==== Information supplied

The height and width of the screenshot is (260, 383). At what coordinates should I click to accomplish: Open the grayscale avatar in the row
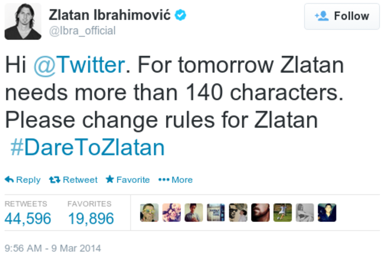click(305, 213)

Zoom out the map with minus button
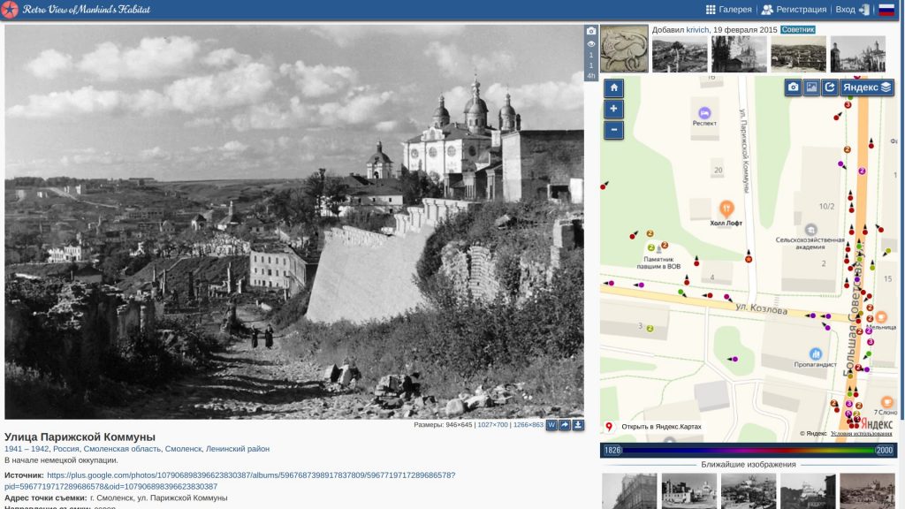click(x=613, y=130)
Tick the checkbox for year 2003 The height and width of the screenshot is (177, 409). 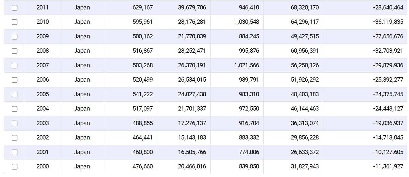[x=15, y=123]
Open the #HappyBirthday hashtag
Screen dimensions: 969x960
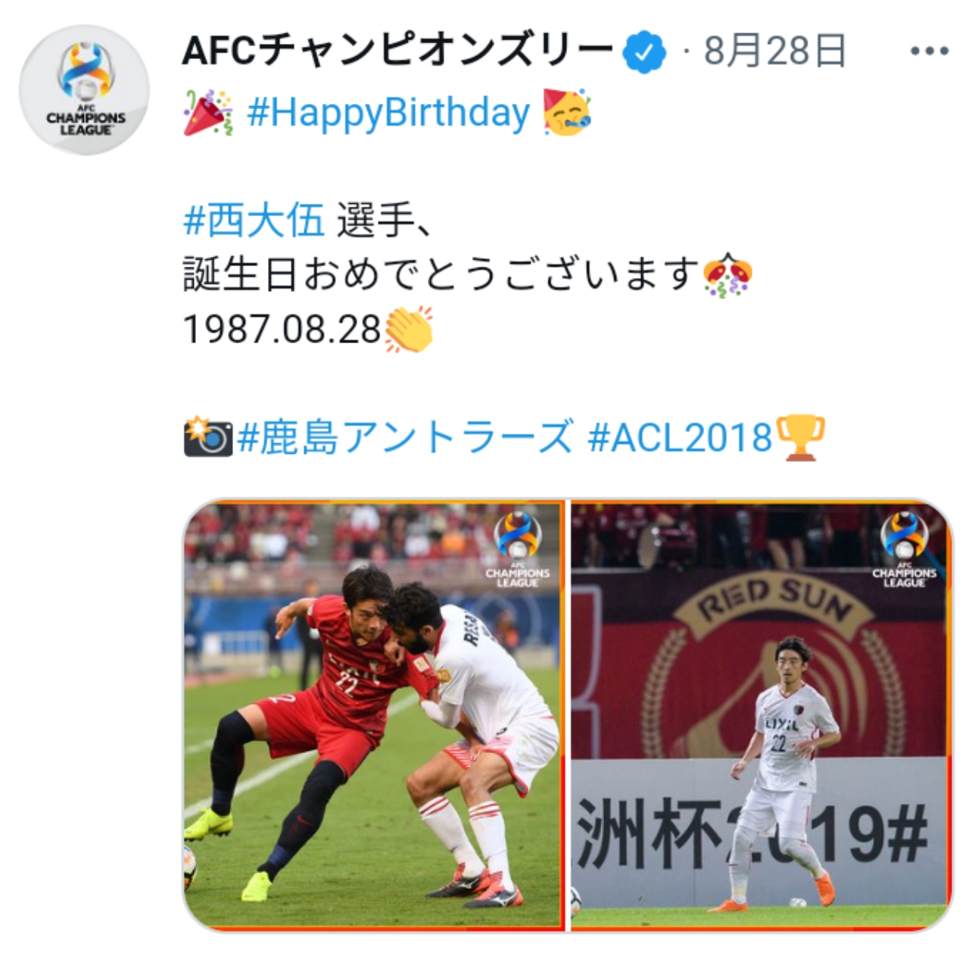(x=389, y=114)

========

> Your goal: Rewrite every line of the entries from the line containing "Open the #HappyBirthday hashtag" through the end of the entries, requests included, and shift each coordinate in the answers by adding 104 to it. Leave the pictures out of your reply.

> Reply:
Open the #HappyBirthday hashtag
Screen dimensions: 969x960
(x=493, y=218)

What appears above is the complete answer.